Now, I don’t know what it’s about. But below, right at the end of the aisle, you see, where all these Apostles are sitting, is Saint Michael: a rather gorgeous figure in beautiful armor with wings. And underneath him is a batwinged skull. And beneath those batwings all horrors is let loose. Michael is about to slosh that skull, you see, with his sword. But below; whoo! There are nude bodies—some of them comely—and they’re all squirming in there, and they’re being eating by worms. And they are eating the worms, and it’s a kind of a mush. It’s like the sort of situation you find when you turn up a big rock and there’s all that going on underneath. Now, there’s no question whatever that van Eyck, the painter, had more fun painting that part of the picture, than he did painting the top part.

So, in the same way with Hieronymus Bosch, and with Bruegel, they painted every kind of weird, surrealistic deviltry going on, and they really loved it. But they couldn’t admit it. Now, the only time when the holy people had a ball, was when, for example, the Islamic artists made arabesques. And the Celtic artists made fantastically intricate lattices to decorate the margins of their gospels and missals. They are unbelievably beautiful. Or take stained glass, or something like that.

But what are they doing? What’s it all about? So you asked the question, then what will you do in heaven? And the thing you wanna do, of course, is to get mixed up in this tshhhh twtwtwtwtwt. See it’s like the musician: he likes to take a melody, and he likes to put another melody that fits in with it, and another one that fits in with both, and then a fourth one, and arrange them together, and then invents an instrument like an organ that he plays with two hands, then he adds foot pedals so he can play with his two feet. And he’d get this hand doing one rhythm, this is doing another, this is doing another, and this doing another. See, that makes it complicated.

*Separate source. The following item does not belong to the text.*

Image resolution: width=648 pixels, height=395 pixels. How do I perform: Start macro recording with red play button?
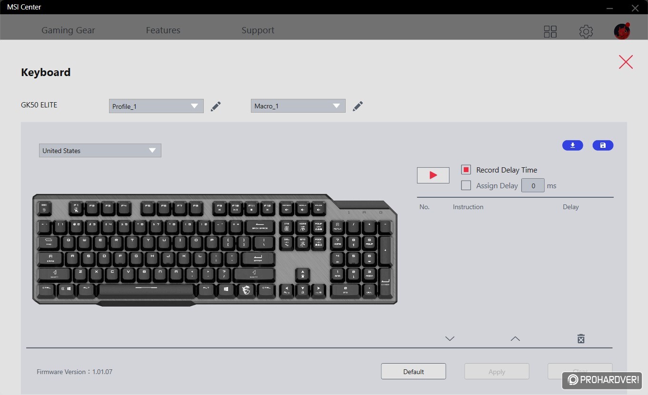pos(433,175)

And so, when drummers get together and play, somebody starts out with a certain rhythm, and then that rhythm has holes in it. In other words, it has certain silences. And the next drummer fills those silences in an interesting way. He comes and picks out a pattern. And what do you imagine DNA is? The basic form of biological existence. Now, DNA is like a necklace—like Charlotte's wearing—with different kinds of beads in it. And according to the order, and the way those beads are arranged, so you get genes, and so you get the particular form of life that emerges from those genes.

So what we are doing—basic down, way down—is saying, She loves me, she don’t, she have me, she won’t, she would if she could, but she can’t. You see? Or, Tinker, Tailor, Soldier, Sailor, Rich Man, Poor Man, Beggar Man, Thief. This is the way life is going on. And as a result comes all this, you see?

The question is then, you see—in you heart of hearts—you can take the attitude that all this is terrible, or that it’s dreadfully serious. You see, you can play comedies, or you can play tragedies, farces, histories and romances, and all that kind of thing, and you can take these various attitudes to it. But if you are awakened, and, as it were, you’ve been let in to the secret—which is what we’ve been talking about, see? Because the web is also the curtain, you know? The veil. The veil which hides the face of God from the angels, you see? There’s always this veil.

That’s why we like a strip tease: because there’s an implication that this—you should never give the show completely away; always should be a little bit of a veil left, you see? There always is. Because even if you find the strip tease artist gets completely naked, there’s really something hidden. What’s the motivation? What sort of a person is she? Would I really like to embrace her? Or will she have bad breath? You know? Or something. And you never really know. You never really get to the bottom. That’s why everybody—all men poets say that women are basically mysterious. And they ought to be. So are men basically mysterious, from women’s point of view—although they play that they’re not. See, this is the way it goes: men are supposed to be very open, and they say, Well, of a certain situation, this is the way it is. After all, it’s perfectly rational; a matter of practical affairs. And women say, Well, I’m not quite as articulate as you are, but I know there’s something you’ve left out, but I can’t explain it. And by this means everything is kept going.